▶ _WHAT THIS TASK INVOLVES_: Change "GUI agent" to "screen assistant" wherever it occurs in the entries below, and reproduce all the lines with nothing else altered.

Rows from a dataset
>>>>>

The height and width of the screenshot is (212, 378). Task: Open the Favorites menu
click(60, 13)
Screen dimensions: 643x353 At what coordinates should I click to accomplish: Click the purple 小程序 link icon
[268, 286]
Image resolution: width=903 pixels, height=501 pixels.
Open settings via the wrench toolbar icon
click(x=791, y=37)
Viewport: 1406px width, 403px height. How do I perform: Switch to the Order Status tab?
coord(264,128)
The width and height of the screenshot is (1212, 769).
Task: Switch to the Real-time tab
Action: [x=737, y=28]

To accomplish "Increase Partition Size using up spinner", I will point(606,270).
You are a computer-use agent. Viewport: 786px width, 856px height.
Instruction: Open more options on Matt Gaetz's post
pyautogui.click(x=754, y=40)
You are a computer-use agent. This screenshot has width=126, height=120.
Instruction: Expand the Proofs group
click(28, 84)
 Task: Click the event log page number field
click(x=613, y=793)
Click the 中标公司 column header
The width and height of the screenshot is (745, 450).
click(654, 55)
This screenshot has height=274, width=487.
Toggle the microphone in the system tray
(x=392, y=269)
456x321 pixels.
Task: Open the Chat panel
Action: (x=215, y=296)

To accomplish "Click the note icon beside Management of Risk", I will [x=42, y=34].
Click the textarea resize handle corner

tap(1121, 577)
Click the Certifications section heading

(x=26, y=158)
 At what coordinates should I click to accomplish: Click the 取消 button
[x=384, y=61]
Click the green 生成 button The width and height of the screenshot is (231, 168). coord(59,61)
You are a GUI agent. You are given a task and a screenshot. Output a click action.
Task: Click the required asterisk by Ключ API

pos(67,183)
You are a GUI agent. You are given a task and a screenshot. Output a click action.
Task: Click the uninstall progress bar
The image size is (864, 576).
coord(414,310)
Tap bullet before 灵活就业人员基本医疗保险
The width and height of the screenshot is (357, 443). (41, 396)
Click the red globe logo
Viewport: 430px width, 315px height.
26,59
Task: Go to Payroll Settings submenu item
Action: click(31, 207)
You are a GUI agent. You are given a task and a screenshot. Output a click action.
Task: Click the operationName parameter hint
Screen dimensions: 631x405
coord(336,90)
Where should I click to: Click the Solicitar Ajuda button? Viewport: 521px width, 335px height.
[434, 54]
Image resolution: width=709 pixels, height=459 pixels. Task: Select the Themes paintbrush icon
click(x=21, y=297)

<<<<<

▶ _RESPONSE_:
The height and width of the screenshot is (212, 378). Task: Open the Favorites menu
click(60, 13)
Screen dimensions: 643x353 At what coordinates should I click to accomplish: Click the purple 小程序 link icon
[268, 286]
Image resolution: width=903 pixels, height=501 pixels.
Open settings via the wrench toolbar icon
click(x=791, y=37)
Viewport: 1406px width, 403px height. How do I perform: Switch to the Order Status tab?
coord(264,128)
The width and height of the screenshot is (1212, 769).
Task: Switch to the Real-time tab
Action: [x=737, y=28]

To accomplish "Increase Partition Size using up spinner", I will point(606,270).
You are a computer-use agent. Viewport: 786px width, 856px height.
Instruction: Open more options on Matt Gaetz's post
pyautogui.click(x=754, y=40)
You are a computer-use agent. This screenshot has width=126, height=120.
Instruction: Expand the Proofs group
click(28, 84)
 Task: Click the event log page number field
click(x=613, y=793)
Click the 中标公司 column header
The width and height of the screenshot is (745, 450).
click(654, 55)
This screenshot has height=274, width=487.
Toggle the microphone in the system tray
(x=392, y=269)
456x321 pixels.
Task: Open the Chat panel
Action: (x=215, y=296)

To accomplish "Click the note icon beside Management of Risk", I will [x=42, y=34].
Click the textarea resize handle corner

tap(1121, 577)
Click the Certifications section heading

(x=26, y=158)
 At what coordinates should I click to accomplish: Click the 取消 button
[x=384, y=61]
Click the green 生成 button The width and height of the screenshot is (231, 168). coord(59,61)
You are a screen assistant. You are given a task and a screenshot. Output a click action.
Task: Click the required asterisk by Ключ API

pos(67,183)
You are a screen assistant. You are given a task and a screenshot. Output a click action.
Task: Click the uninstall progress bar
The image size is (864, 576).
coord(414,310)
Tap bullet before 灵活就业人员基本医疗保险
The width and height of the screenshot is (357, 443). (41, 396)
Click the red globe logo
Viewport: 430px width, 315px height.
26,59
Task: Go to Payroll Settings submenu item
Action: click(31, 207)
You are a screen assistant. You are given a task and a screenshot. Output a click action.
Task: Click the operationName parameter hint
Screen dimensions: 631x405
coord(336,90)
Where should I click to: Click the Solicitar Ajuda button? Viewport: 521px width, 335px height.
[434, 54]
Image resolution: width=709 pixels, height=459 pixels. Task: Select the Themes paintbrush icon
click(x=21, y=297)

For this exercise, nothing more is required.